VATICAN CITY (Reuters) – The new barracks of the Vatican Swiss guards will be built to accommodate female members if Pope Francis or his successors allow women to join the elite and colourfully dressed force.
Officials of the Swiss foundation that is raising the estimated 45 million Swiss Francs ($46 million) to replace the current 150-year-old barracks signed a memorandum of understanding with the Vatican’s Secretary of State on Wednesday.
“The project includes single rooms with private bathrooms,” Riccardo Boscardin, an executive of the foundation, said in the courtyard of the barracks after the signing.
“There are two reasons.

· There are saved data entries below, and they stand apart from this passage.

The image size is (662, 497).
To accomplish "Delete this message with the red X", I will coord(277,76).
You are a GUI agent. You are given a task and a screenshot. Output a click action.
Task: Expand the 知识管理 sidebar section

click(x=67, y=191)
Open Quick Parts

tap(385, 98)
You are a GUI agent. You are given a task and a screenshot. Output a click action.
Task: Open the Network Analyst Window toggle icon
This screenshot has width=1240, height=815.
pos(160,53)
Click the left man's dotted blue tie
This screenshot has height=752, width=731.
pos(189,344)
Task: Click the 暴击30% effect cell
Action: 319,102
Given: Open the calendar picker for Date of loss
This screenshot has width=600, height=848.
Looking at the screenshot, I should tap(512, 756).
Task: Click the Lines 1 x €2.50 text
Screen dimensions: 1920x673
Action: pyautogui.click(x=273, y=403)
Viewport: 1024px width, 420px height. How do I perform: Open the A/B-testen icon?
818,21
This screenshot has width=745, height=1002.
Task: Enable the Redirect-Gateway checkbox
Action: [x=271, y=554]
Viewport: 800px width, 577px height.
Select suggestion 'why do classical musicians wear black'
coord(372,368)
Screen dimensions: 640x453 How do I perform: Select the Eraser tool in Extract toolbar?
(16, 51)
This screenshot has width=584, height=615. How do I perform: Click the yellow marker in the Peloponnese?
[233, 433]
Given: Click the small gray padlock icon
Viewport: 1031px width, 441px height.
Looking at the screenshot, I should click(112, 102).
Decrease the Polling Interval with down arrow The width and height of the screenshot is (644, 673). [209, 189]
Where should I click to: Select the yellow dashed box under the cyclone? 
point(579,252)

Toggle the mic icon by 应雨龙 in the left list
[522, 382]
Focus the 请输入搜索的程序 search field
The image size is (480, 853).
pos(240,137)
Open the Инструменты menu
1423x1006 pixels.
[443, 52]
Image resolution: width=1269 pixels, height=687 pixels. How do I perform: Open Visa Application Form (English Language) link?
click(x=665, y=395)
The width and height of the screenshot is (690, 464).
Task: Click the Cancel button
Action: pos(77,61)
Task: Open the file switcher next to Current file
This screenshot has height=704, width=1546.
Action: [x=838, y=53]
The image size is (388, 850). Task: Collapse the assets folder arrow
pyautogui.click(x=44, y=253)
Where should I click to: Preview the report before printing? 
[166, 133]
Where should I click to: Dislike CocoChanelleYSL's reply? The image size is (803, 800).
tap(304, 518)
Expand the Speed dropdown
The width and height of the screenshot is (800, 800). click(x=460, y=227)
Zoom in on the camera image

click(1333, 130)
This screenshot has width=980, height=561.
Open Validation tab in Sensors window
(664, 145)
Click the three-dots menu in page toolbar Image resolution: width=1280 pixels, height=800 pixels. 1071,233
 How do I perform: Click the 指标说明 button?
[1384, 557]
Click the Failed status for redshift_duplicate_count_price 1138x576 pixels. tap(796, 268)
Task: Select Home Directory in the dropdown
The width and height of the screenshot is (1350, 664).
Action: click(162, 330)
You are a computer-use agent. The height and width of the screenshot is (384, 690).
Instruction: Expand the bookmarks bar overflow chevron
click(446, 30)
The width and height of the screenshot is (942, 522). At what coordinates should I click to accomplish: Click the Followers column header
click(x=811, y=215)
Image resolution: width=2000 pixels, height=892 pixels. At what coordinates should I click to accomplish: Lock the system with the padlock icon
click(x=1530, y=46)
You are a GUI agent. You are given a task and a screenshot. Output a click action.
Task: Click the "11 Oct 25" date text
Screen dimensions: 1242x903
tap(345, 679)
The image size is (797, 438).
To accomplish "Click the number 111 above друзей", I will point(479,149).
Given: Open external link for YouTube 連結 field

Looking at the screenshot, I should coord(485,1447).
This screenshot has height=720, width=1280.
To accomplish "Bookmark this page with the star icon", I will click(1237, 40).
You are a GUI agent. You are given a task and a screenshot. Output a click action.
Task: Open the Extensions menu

One is because COVID hit when the project started and the second is the possibility of integrating women into the guard,” Boscardin said.
“But this decision is not ours, but exclusively that of the Vatican and the pope,” he said.
The force, whose principal mission is to protect the pope, has been exclusively male since its founding in 1506. The men are all Swiss citizens.
Francis, 85, has named women to a number of senior posts and management positions in the Vatican administration and in March he introduced a landmark new constitution that will allow any baptised lay Catholic, including women, to head most Vatican departments.
The Foundation of the Pontifical Swiss Guard, which supports the guard financially, has already raised about 37 million francs and needs to raise about 7.5 million more, Boscardin told Reuters.
He said work was due to start in January, 2026 so the guards would not be displaced during the 2025 Holy Year, when millions of pilgrims are expect to visit the Vatican.
Because of building restrictions involving historic buildings, the side of the barracks that faces Rome, which surrounds the sovereign Vatican city-state, will be kept or rebuilt exactly as it now.
Constructing a totally new, ecologically friendly and energy-saving building, even if it resembles the old one externally, would cost much less than renovating the existing one, Boscardin said.